NI’s second Climate Change Bill passes first stage at Stormont

Northern Ireland’s second Climate Change Bill has officially passed its First Stage at Stormont.

The bill has been drafted by the Department of Agriculture, Environment and Rural Affairs (DAERA) and proposes an 82% reduction in Greenhouse Gas emissions, opposed to the heftier net-zero target proposed in the private member’s Climate Change Bill.

Green Party MLA Clare Bailey’s bill is currently at the committee stage, with the Agriculture Committee to receive further oral evidence on it this Thursday (July 8). Once it completes the committee stage it will go back to the Assembly for further consideration.

A second Climate Change Bill

It’s an unprecedented situation in Northern Ireland for two bills on the same issue to pass through Stormont at the same time. However, the consensus among the civil servants who have commented publicly on the matter is that the newer of the two will take precedence. Alternatively, MLAs may wish to adopt some measures from both bills.

However, with Stormont’s summer recess beginning in just a few days, on July 10, there’s not a lot of hope of the bill making progress before MLAs reconvene in September.

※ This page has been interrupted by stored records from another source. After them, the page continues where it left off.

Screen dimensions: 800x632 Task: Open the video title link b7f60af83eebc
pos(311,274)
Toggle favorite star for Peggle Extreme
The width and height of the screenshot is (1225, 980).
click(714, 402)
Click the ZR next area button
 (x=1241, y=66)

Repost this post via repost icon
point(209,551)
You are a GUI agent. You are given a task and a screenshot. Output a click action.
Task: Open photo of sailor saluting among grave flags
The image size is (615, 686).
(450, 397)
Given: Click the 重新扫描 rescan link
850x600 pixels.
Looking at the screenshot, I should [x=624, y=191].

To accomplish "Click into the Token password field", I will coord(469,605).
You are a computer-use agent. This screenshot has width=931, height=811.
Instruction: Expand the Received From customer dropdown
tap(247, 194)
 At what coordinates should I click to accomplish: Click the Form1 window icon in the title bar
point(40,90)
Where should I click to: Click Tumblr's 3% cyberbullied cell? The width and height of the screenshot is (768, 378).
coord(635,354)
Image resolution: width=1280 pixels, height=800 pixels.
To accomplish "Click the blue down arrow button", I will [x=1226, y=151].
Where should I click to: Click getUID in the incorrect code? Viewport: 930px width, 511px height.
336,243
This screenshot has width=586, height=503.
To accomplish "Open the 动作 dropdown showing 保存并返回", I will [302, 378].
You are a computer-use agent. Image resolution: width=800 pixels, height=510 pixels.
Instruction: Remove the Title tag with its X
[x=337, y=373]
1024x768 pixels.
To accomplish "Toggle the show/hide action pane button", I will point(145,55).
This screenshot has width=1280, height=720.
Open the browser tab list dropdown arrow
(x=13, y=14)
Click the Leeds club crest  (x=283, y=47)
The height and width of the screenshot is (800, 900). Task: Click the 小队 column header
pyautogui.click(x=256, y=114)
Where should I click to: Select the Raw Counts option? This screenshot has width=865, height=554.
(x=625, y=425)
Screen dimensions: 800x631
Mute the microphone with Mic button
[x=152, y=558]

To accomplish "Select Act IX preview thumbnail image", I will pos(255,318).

Despite the dramatic extent of climate legislation across several industries in Northern Ireland, private member’s bills are not required to undergo the same level of scrutiny before they are tabled as those put forward by the Executive.

As a result, despite covering the same topic, the Minister of Agriculture’s Climate Change Bill – referred to in Assembly documents as “Climate Change Bill No. 2” – will need to undergo economic and rural needs impact assessments.

What’s included?

The department’s bill proposes targets for a 48% reduction in Northern Ireland greenhouse gas emissions by 2030, a 69% reduction by 2040 and an 82% reduction by 2050.

It also proposes a system for carbon budgeting and how emissions will be reported against the targets and budgets set.

It also seeks to impose climate change reporting duties on public bodies.